▶ Text to read:

A while back I found myself getting nettled by a video posted to the comment section of Steve Sailer’s blog. Given the number of kooky conspiracy theories and racist rants to be found there, it might surprise you that the cause of my irritation was this clip of British TV personalities Jeremy Clarkson and Michael McIntyre joking about crosswalk signals.
I’d never heard of McIntyre, and Clarkson’s name I only vaguely knew – it seems he is the former host of a long-running TV show about automobiles. In view of the hundreds of cars of various makes and national origins which he must have driven, I suppose I must defer to Clarkson’s expertise when he asserts that,
American cars always have the words for what it is written on it, on the switches – it says “cigarette lighter”, “horn”, “lights” – whereas everywhere else in the world, where there are other languages, it’s symbols.
I’ve never noticed this, but I can’t say I’ve paid all that much attention to the labels on the dashboards of the various cars I’ve driven over the years – except when I’ve had to consult the owner’s manual for an explanation of a baffling warning light.
But what I found irritating was Clarkson’s crack that the use of written words instead of pictograms was an illustration of “how stupid [Americans] are”.

▶ What is needed: In the text above about the crosswalk-signal clip, shorten the paragraph starting "A while back I found myself" to a single sentence that keeps its main facts.

▶ Supplied data:
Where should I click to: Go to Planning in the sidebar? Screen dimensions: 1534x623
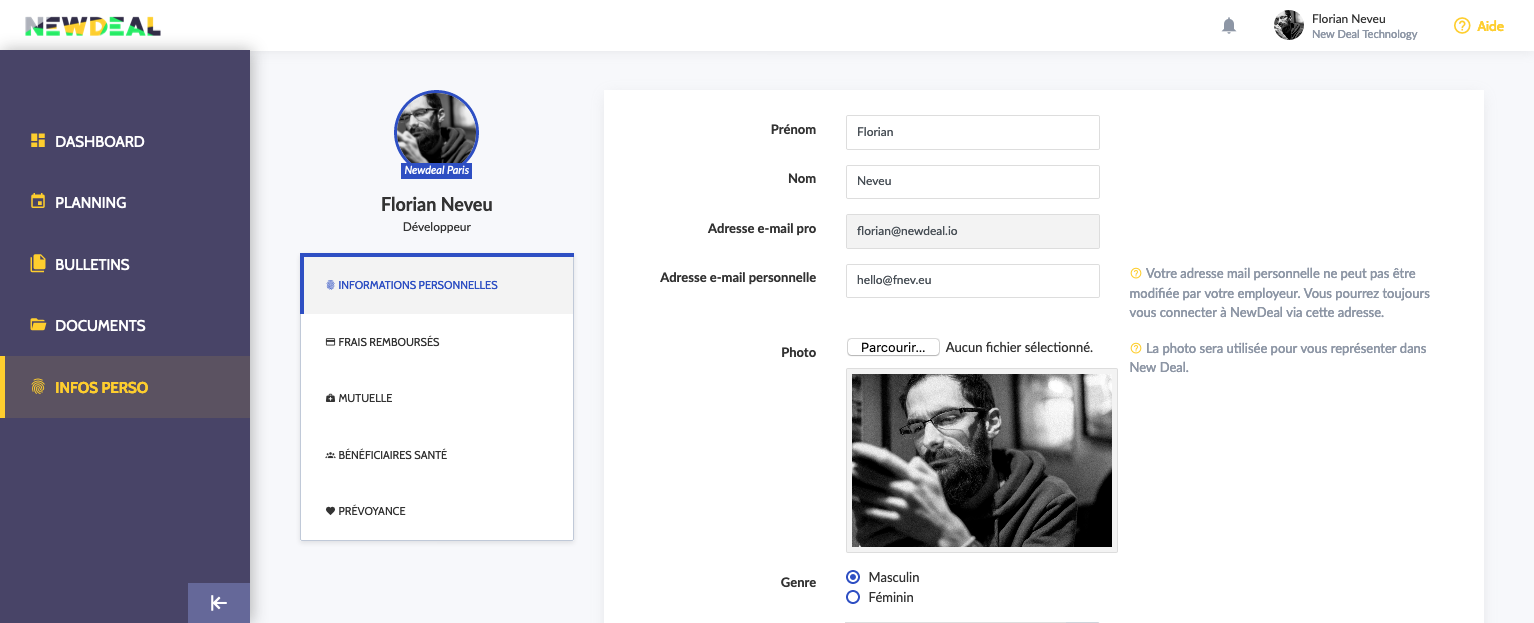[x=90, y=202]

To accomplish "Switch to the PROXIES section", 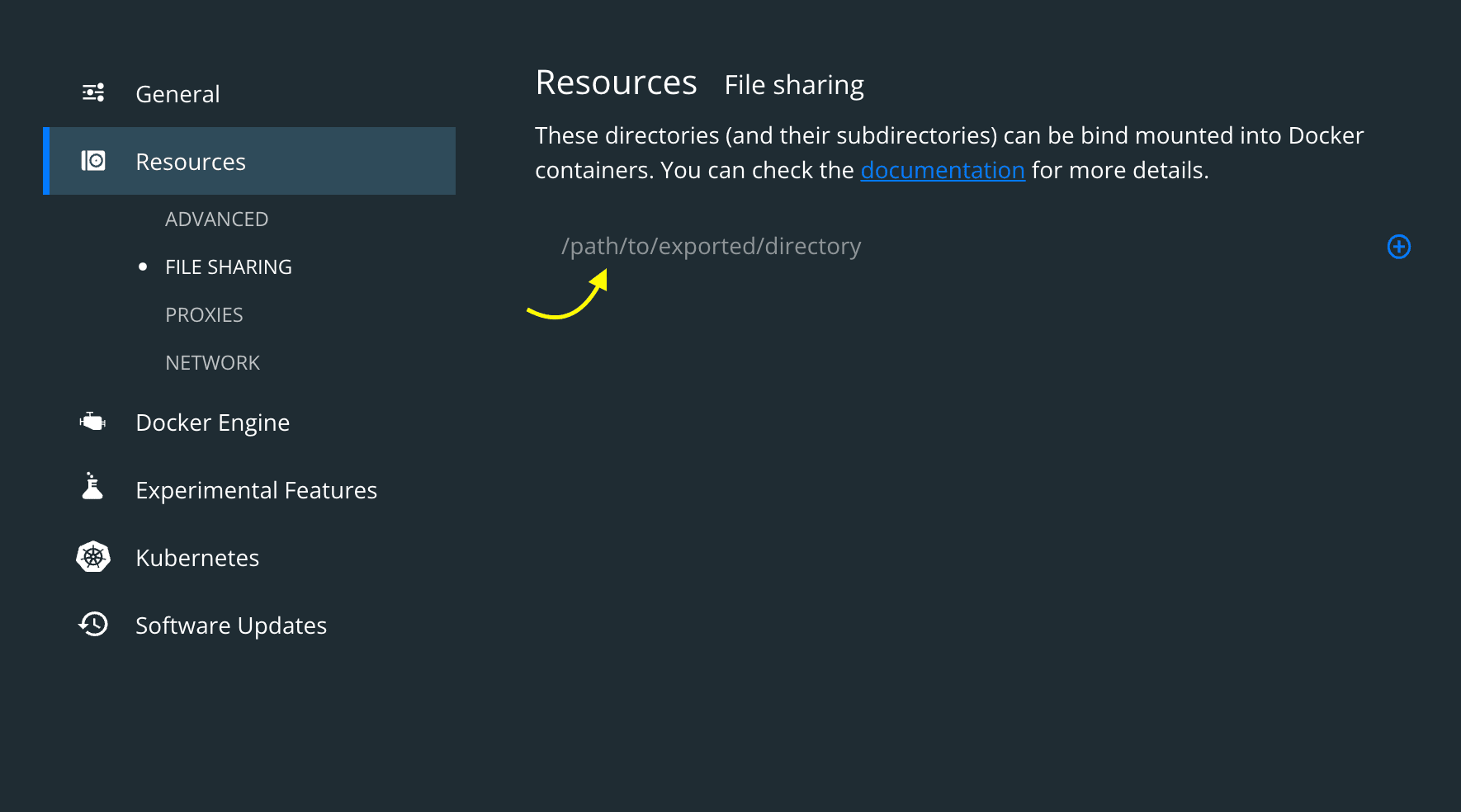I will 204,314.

---

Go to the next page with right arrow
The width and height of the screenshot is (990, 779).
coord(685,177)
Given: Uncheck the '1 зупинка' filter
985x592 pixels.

* * *

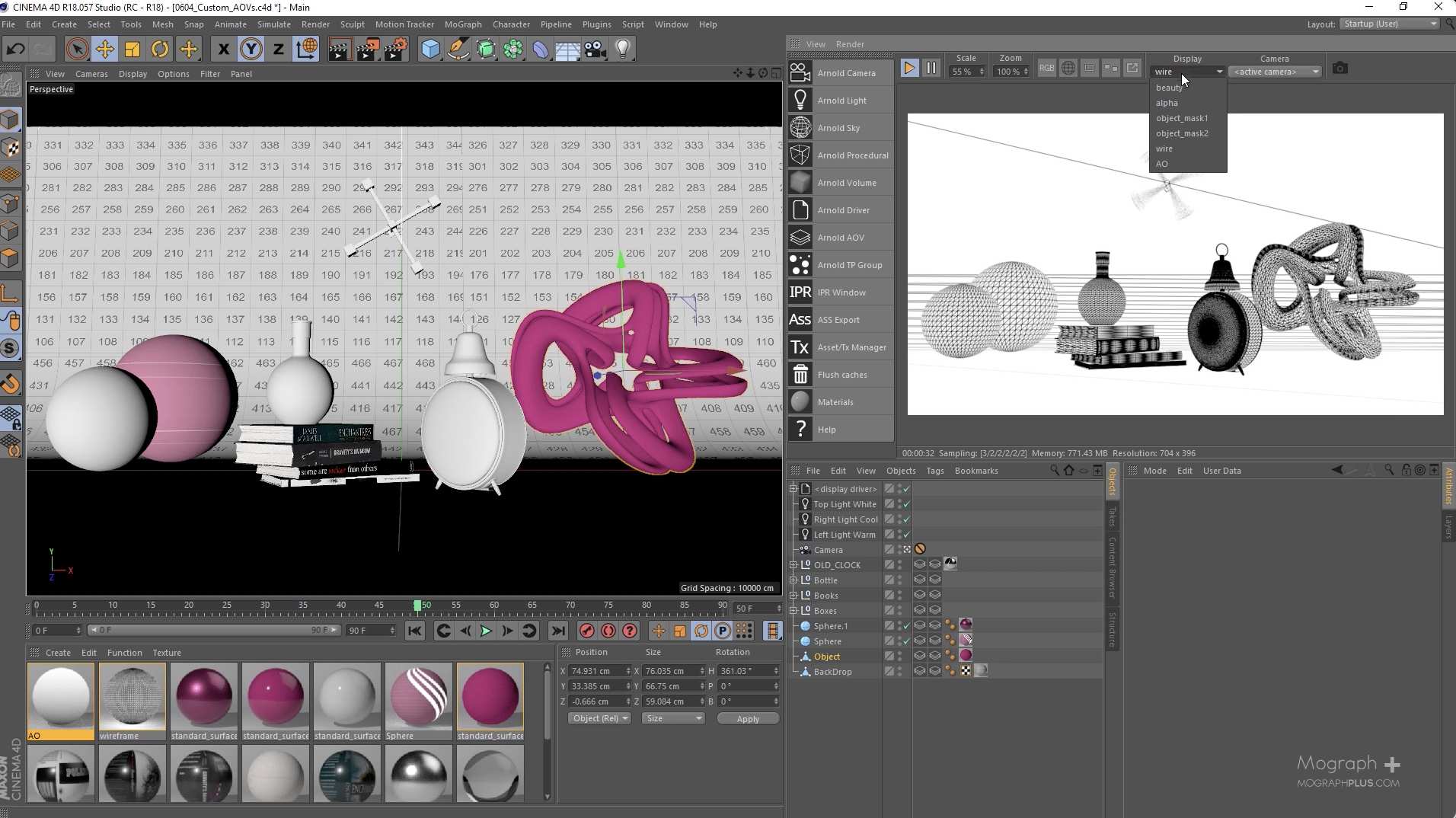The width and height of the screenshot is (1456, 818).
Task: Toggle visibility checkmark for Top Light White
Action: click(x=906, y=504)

▶ Exercise output: The writer was irritated not by the conspiracy theories and racist rants common in the comment section of Steve Sailer's blog, but by a clip posted there in which British TV personalities Jeremy Clarkson and Michael McIntyre joke about crosswalk signals.